"""

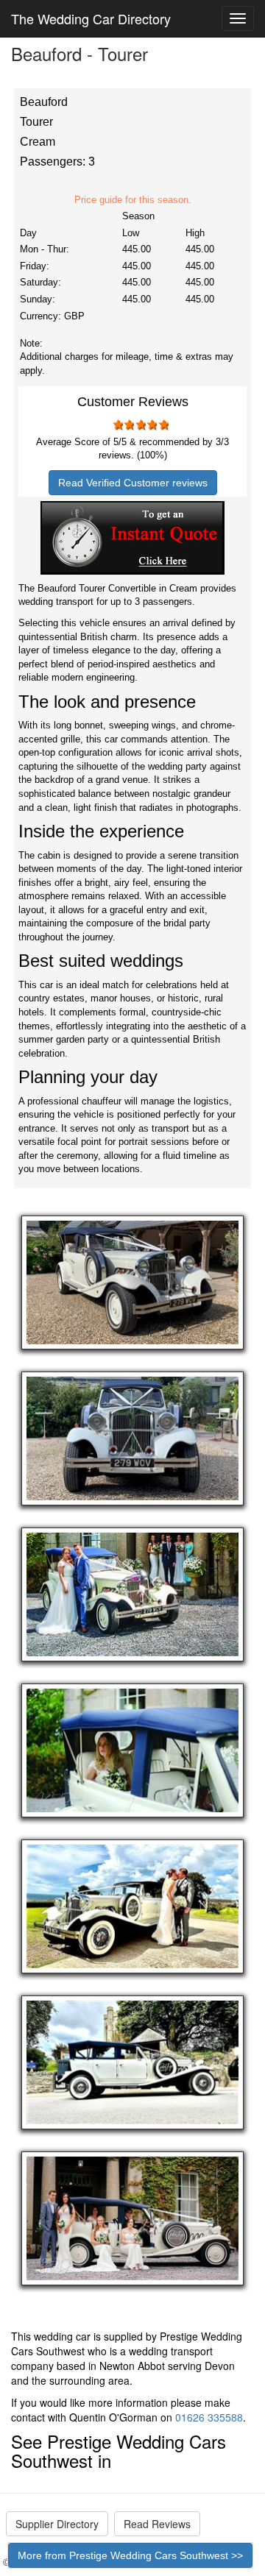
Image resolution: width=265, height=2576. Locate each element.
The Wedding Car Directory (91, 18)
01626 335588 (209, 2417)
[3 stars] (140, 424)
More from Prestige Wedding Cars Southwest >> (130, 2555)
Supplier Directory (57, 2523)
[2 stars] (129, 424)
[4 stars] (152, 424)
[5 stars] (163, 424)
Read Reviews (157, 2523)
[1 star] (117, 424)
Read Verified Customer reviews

"""

• Task item:
When the string "Directory" appears in a line of the records above, that line is to be copied.

• Written response:
The Wedding Car Directory (91, 18)
Supplier Directory (57, 2523)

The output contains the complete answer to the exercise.